Today’s vote will show more clearly than ever before that, when push comes to shove, the Republicans who control Congress are in lock step behind the president, and the Democrats — who could block him, if they chose to do so — are too afraid to put up a real fight.

Call your Senator NOW!

Posted by: b | Sep 28 2006 18:31 utc | 13

today rendered it all meaningless. the phone calls mean nothing. this country has been set on a course that i no longer believe is stoppable. how could we possibly have elected representatives who could so easily sign away basic human decency? meteor blades in a moving diary on dkos suggests an explanation, citing the results of a Discovery Channel-Time magazine poll:

Of the 1001 respondents, 47% said Arab-Americans should have their ethnic origin stamped on their identity cards. With a margin of error at 3.3%, that’s half of Americans. And 25% agreed that it would be a good idea to put Arab-Americans in camps until their loyalty can be appraised. The pollsters didn’t inquire if respondents thought torture should be used for this determination. Nor if Arab-Americans should be required sew a red crescent on their clothes. Nor whether the government should be allowed to grab suspects off the street and disappear them into secret prisons outside the reach of attorneys.
But one can imagine how they might have responded had they been asked.

what now? can we realistically trust the election process? and even if we can, what will we do – elect more dems like the 11 who voted aye today? what now?
as i stand back from my despair i realize that rove has done it yet again – exposed the spineless dems and split the democratic party. and it allowed itself to be split because it is not the party of opposition. i fear the people of this country have lost the future because they were too lazy to question and foolish enough to squander their trust and give in to irrational fear. when 9/11 happened i knew it would never be the same again, but i don’t know that i dreamed it could reach this point so quickly where we have forfeited the right of habeas corpus.
is is very dark indeed.

Posted by: conchita | Sep 29 2006 1:18 utc | 14

so, for the rest of my life will it be like this, or will i live to experience a revolution? obviously it has to get much much worse before it gets better. i am looking out my window, no one it out on the street, except the kids playing at the park.

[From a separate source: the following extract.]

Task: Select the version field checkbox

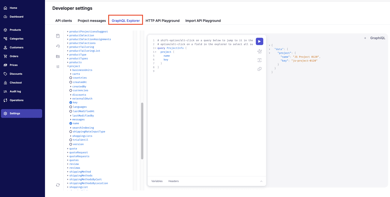Action: pyautogui.click(x=71, y=144)
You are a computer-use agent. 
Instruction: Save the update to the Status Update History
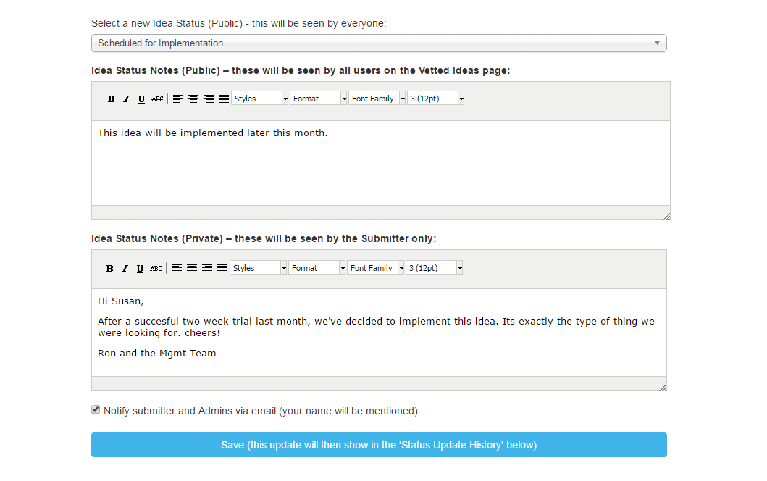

Posted by: annie | Sep 29 2006 1:28 utc | 15

@annie:

I have a suspicion that there will be a revolution of sorts soon. Global warming is getting too insistent to be ignored. Broadly speaking, the choices are:

1. We continue as we have been going for another few years, global warming suddenly kicks into high gear, most of humanity dies — regardless of evasive actions — within a decade or two. (It will be interesting, if this occurs, to see if the secular right, which controls most of the money and moveable assets, takes the opportunity to abandon the religious right, which is less lucky.)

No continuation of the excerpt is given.